## Excerpted data
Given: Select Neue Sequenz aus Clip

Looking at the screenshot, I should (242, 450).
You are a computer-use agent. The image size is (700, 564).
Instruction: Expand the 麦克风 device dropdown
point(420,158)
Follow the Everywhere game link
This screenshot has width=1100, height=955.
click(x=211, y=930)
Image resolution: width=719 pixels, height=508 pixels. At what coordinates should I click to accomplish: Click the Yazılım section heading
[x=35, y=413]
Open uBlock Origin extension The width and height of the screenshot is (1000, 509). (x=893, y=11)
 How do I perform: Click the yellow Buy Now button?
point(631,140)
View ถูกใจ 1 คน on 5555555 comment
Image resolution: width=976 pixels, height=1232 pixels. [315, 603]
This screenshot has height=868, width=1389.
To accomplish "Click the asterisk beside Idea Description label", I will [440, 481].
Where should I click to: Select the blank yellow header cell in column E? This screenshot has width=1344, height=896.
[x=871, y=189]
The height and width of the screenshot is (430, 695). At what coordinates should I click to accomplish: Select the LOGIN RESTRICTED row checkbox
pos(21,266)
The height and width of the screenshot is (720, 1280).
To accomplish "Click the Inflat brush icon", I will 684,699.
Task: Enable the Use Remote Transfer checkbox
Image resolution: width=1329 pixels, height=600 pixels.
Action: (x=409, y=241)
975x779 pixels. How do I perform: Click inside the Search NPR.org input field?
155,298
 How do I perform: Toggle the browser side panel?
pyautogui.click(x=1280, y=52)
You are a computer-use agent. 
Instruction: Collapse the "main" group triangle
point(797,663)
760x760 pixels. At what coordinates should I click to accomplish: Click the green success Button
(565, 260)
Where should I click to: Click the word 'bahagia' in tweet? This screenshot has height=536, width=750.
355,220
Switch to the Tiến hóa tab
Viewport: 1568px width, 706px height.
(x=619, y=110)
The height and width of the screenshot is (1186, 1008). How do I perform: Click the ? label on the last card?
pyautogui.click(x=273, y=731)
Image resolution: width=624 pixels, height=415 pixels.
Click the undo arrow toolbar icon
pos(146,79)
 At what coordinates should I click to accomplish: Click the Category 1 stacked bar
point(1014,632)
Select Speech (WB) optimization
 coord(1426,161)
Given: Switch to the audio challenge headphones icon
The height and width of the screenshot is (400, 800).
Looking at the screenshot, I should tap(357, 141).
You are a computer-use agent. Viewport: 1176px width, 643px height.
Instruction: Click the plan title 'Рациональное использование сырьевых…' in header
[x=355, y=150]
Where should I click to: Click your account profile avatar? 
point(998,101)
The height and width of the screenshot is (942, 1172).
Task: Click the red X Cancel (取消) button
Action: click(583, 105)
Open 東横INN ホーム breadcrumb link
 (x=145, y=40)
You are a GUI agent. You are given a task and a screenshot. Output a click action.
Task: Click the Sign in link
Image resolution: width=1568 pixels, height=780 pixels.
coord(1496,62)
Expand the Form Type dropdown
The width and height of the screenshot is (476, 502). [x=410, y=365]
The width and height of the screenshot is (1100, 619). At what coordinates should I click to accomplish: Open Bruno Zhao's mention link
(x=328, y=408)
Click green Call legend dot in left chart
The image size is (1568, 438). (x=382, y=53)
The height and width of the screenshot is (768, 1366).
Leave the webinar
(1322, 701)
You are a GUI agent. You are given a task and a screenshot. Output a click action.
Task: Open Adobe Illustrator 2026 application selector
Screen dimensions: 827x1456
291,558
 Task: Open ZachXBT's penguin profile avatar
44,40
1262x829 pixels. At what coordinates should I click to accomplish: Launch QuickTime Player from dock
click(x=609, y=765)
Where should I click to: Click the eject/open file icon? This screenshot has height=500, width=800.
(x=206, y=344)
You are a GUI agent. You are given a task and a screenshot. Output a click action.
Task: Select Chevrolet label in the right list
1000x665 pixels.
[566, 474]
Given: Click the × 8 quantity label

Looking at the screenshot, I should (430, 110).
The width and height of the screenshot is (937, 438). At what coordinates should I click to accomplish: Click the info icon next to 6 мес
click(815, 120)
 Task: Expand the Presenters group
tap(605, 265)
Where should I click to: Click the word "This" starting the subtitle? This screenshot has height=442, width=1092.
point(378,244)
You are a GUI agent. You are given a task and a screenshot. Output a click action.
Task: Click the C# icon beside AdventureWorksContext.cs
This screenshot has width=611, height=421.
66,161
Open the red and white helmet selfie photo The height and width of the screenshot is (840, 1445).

## Exercise description
Write out the entire listing exactly.

## Response to the exercise
Given: Select Neue Sequenz aus Clip

Looking at the screenshot, I should (242, 450).
You are a computer-use agent. The image size is (700, 564).
Instruction: Expand the 麦克风 device dropdown
point(420,158)
Follow the Everywhere game link
This screenshot has width=1100, height=955.
click(x=211, y=930)
Image resolution: width=719 pixels, height=508 pixels. At what coordinates should I click to accomplish: Click the Yazılım section heading
[x=35, y=413]
Open uBlock Origin extension The width and height of the screenshot is (1000, 509). (x=893, y=11)
 How do I perform: Click the yellow Buy Now button?
point(631,140)
View ถูกใจ 1 คน on 5555555 comment
Image resolution: width=976 pixels, height=1232 pixels. [315, 603]
This screenshot has height=868, width=1389.
To accomplish "Click the asterisk beside Idea Description label", I will [440, 481].
Where should I click to: Select the blank yellow header cell in column E? This screenshot has width=1344, height=896.
[x=871, y=189]
The height and width of the screenshot is (430, 695). At what coordinates should I click to accomplish: Select the LOGIN RESTRICTED row checkbox
pos(21,266)
The height and width of the screenshot is (720, 1280).
To accomplish "Click the Inflat brush icon", I will 684,699.
Task: Enable the Use Remote Transfer checkbox
Image resolution: width=1329 pixels, height=600 pixels.
Action: (x=409, y=241)
975x779 pixels. How do I perform: Click inside the Search NPR.org input field?
155,298
 How do I perform: Toggle the browser side panel?
pyautogui.click(x=1280, y=52)
You are a computer-use agent. 
Instruction: Collapse the "main" group triangle
point(797,663)
760x760 pixels. At what coordinates should I click to accomplish: Click the green success Button
(565, 260)
Where should I click to: Click the word 'bahagia' in tweet? This screenshot has height=536, width=750.
355,220
Switch to the Tiến hóa tab
Viewport: 1568px width, 706px height.
(x=619, y=110)
The height and width of the screenshot is (1186, 1008). How do I perform: Click the ? label on the last card?
pyautogui.click(x=273, y=731)
Image resolution: width=624 pixels, height=415 pixels.
Click the undo arrow toolbar icon
pos(146,79)
 At what coordinates should I click to accomplish: Click the Category 1 stacked bar
point(1014,632)
Select Speech (WB) optimization
 coord(1426,161)
Given: Switch to the audio challenge headphones icon
The height and width of the screenshot is (400, 800).
Looking at the screenshot, I should tap(357, 141).
You are a computer-use agent. Viewport: 1176px width, 643px height.
Instruction: Click the plan title 'Рациональное использование сырьевых…' in header
[x=355, y=150]
Where should I click to: Click your account profile avatar? 
point(998,101)
The height and width of the screenshot is (942, 1172).
Task: Click the red X Cancel (取消) button
Action: click(583, 105)
Open 東横INN ホーム breadcrumb link
 (x=145, y=40)
You are a GUI agent. You are given a task and a screenshot. Output a click action.
Task: Click the Sign in link
Image resolution: width=1568 pixels, height=780 pixels.
coord(1496,62)
Expand the Form Type dropdown
The width and height of the screenshot is (476, 502). [x=410, y=365]
The width and height of the screenshot is (1100, 619). At what coordinates should I click to accomplish: Open Bruno Zhao's mention link
(x=328, y=408)
Click green Call legend dot in left chart
The image size is (1568, 438). (x=382, y=53)
The height and width of the screenshot is (768, 1366).
Leave the webinar
(1322, 701)
You are a GUI agent. You are given a task and a screenshot. Output a click action.
Task: Open Adobe Illustrator 2026 application selector
Screen dimensions: 827x1456
291,558
 Task: Open ZachXBT's penguin profile avatar
44,40
1262x829 pixels. At what coordinates should I click to accomplish: Launch QuickTime Player from dock
click(x=609, y=765)
Where should I click to: Click the eject/open file icon? This screenshot has height=500, width=800.
(x=206, y=344)
You are a GUI agent. You are given a task and a screenshot. Output a click action.
Task: Select Chevrolet label in the right list
1000x665 pixels.
[566, 474]
Given: Click the × 8 quantity label

Looking at the screenshot, I should (430, 110).
The width and height of the screenshot is (937, 438). At what coordinates should I click to accomplish: Click the info icon next to 6 мес
click(815, 120)
 Task: Expand the Presenters group
tap(605, 265)
Where should I click to: Click the word "This" starting the subtitle? This screenshot has height=442, width=1092.
point(378,244)
You are a GUI agent. You are given a task and a screenshot. Output a click action.
Task: Click the C# icon beside AdventureWorksContext.cs
This screenshot has width=611, height=421.
66,161
Open the red and white helmet selfie photo The height and width of the screenshot is (840, 1445).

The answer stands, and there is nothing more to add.